Ricoverato nel reparto di Rianimazione dell'ospedale San Paolo, è deceduto dopo 4 giorni di agonia.
L’uomo era stato soccorso in prima battuta da due bagnanti presenti sul litorale vadese. La prima donna aveva iniziato le manovre di rianimazione cardiopolmonare, effettuando il massaggio cardiaco senza ventilazione, perchè le vie aeree erano ostruite dall’acqua che l’uomo continuava a espellere.
Pochi minuti dopo era stato portato il DAE presente nei pressi dei giardini Cristoforo Colombo che era stato utilizzato dalla seconda donna, in possesso dell’abilitazione al suo impiego.
Le manovre di rianimazione erano durate circa 35 minuti fino all’arrivo dei soccorritori della Croce Rossa di Savona e dell'automedica del 118. Anche il loro defibrillatore era stato utilizzato, ma in nessun momento era stata indicata o somministrata una scarica, in quanto il ritmo cardiaco non la rendeva appropriata.

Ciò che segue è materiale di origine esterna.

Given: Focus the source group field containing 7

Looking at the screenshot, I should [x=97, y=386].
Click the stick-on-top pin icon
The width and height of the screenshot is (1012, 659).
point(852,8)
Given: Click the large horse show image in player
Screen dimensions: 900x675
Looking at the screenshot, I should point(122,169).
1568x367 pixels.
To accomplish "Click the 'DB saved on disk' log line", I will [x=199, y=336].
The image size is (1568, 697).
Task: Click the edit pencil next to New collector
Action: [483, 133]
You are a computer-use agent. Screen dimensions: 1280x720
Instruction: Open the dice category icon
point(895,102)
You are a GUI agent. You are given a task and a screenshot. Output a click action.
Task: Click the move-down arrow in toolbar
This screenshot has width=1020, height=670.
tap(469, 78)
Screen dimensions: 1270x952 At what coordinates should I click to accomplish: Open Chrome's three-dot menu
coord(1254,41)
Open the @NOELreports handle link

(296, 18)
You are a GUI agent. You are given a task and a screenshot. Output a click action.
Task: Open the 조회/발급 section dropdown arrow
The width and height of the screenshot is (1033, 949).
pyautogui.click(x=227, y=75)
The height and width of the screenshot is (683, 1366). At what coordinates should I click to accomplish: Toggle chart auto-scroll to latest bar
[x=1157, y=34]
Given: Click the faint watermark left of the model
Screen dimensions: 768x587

Le manovre di rianimazione erano così proseguite, erano state liberate le vie aeree ed erano stati somministrati i farmaci necessari. Solo a quel punto era stato possibile ottenere il ritorno del battito cardiaco.
Successivamente il 42enne era stato stabilizzato all’interno dell’ambulanza per circa venti minuti prima del trasporto in ospedale in codice rosso. Purtroppo poi però si è verificato il tragico epilogo.